Melody, dia masih duduk di kelas dua sekolah menengah atas. Sedangkan Maura, adiknya itu baru saja berusia enam tahun.

“Terus ini punya siapa?”

“Mana aku tahu, Bun. Tanya Bi Asih, siapa tahu Bi Asih bawa pacarnya,” celetuk Melody.

“Kalau pun iya, kenapa harus di kamar kamu. Bi Asih punya kamarnya sendiri.”

“Sudah deh, Bun. Kenapa malah aku dituduh yang tidak-tidak sih, aku capek ini baru pulang sekolah. Makin tidak betah aku lama-lama tinggal di sini!”

Percuma jika terus bertanya kalau Melody tidak ingin jujur, aku pun berharap apa yang dikatakannya benar. Aku tidak sanggup jika memang kecurigaanku benar adanya. Tapi harus kucaritahu juga kenapa bisa benda ini ada di kamar Melody. Dan soal perkataan Maura tadi.

Tapi aku sama sekali tidak melihat bercak merah yang disebutkan oleh Maura di leher Melody, apa mungkin dia menutupinya.

Melody selalu mengancam akan pergi ke tempat ayahnya, jadi aku pun tidak ingin mendesak jika belum ada bukti yang akan menyudutkannya.

“Bunda keluar dulu, aku mau mandi habis itu istirahat,” ujarnya.

Aku pun mengalah, keluar dari kamar Melody.

Pintu langsung dikuncinya dari dalam. Tidak biasanya Melody seperti ini.

Saat makan malam, terpaksa aku harus memberikan obat tidur secara diam-diam pada minuman Melody.

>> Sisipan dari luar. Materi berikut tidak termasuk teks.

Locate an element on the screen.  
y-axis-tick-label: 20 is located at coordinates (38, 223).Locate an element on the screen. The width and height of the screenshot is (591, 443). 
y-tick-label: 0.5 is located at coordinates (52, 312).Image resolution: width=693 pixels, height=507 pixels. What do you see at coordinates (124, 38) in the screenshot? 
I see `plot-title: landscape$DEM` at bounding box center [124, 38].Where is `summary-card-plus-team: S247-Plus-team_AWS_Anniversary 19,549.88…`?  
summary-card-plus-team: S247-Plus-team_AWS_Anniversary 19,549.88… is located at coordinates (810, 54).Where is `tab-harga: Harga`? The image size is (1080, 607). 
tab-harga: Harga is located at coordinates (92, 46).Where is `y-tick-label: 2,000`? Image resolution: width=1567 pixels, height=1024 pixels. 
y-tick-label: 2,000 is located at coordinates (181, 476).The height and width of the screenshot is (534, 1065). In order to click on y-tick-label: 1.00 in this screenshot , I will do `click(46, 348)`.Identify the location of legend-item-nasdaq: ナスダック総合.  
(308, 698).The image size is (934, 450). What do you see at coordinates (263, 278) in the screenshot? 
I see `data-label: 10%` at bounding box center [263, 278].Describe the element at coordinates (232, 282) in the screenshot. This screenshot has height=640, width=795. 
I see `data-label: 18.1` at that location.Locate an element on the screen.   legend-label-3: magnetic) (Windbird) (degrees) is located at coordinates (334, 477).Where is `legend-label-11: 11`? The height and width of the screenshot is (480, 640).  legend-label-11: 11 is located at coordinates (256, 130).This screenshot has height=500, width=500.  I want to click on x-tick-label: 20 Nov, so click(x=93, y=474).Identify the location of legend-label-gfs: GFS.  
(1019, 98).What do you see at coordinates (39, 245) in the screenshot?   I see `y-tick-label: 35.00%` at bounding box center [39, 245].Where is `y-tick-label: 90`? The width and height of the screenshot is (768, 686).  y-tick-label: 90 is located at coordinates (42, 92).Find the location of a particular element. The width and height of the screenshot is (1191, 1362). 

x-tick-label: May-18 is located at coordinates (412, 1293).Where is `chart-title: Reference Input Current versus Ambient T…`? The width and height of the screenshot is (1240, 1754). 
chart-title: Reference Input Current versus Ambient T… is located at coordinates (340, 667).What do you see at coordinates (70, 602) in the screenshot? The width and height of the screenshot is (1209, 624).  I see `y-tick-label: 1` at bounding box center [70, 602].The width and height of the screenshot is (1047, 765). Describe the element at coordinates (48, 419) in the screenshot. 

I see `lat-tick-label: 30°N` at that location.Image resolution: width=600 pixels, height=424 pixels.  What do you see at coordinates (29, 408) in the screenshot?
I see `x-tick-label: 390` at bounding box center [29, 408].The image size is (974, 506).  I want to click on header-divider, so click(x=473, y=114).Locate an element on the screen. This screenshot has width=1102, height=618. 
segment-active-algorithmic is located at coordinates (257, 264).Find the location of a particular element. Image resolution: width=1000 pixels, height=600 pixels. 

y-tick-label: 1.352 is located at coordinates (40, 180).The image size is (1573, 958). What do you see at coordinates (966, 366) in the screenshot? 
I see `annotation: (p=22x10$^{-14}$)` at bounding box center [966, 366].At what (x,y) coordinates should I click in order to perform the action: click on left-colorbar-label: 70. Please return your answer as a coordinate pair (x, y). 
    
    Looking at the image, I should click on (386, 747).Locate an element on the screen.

Aku sama sekali tidak bisa menunggu sampai besok untuk mencari tahu.

Setelah memastikan Melody tertidur, aku masuk menggunakan kunci cadangan.

Maafkan Bunda yang lancang, Nak. Tapi ini demi kebaikanmu juga, Bunda tidak ingin kamu sampai terjerumus pada pergaulan tidak baik.

Kuraih tangan Melody untuk membuka akses ponselnya. Hal pertama yang kucari adalah aplikasi pesan berlogo gagang telepon.

Percakapan paling atas langsung kubuka.

Mataku terbelalak, tangan langsung gemetar saat melihat foto -foto Melody yang memamerkan tubuhnya tanpa sehelai benang pun. Air mata berjatuhan tanpa bisa kutahan.

[Beruntungnya aku memilikimu. Kamu bikin aku selalu on, Baby. Minggu depan aku akan mampir ke rumahmu lagi.]

Dadaku seperti dihantam palu godam apalagi saat menggulir layar ke atas dan mendapati foto lelaki yang saat ini mengisi hatiku.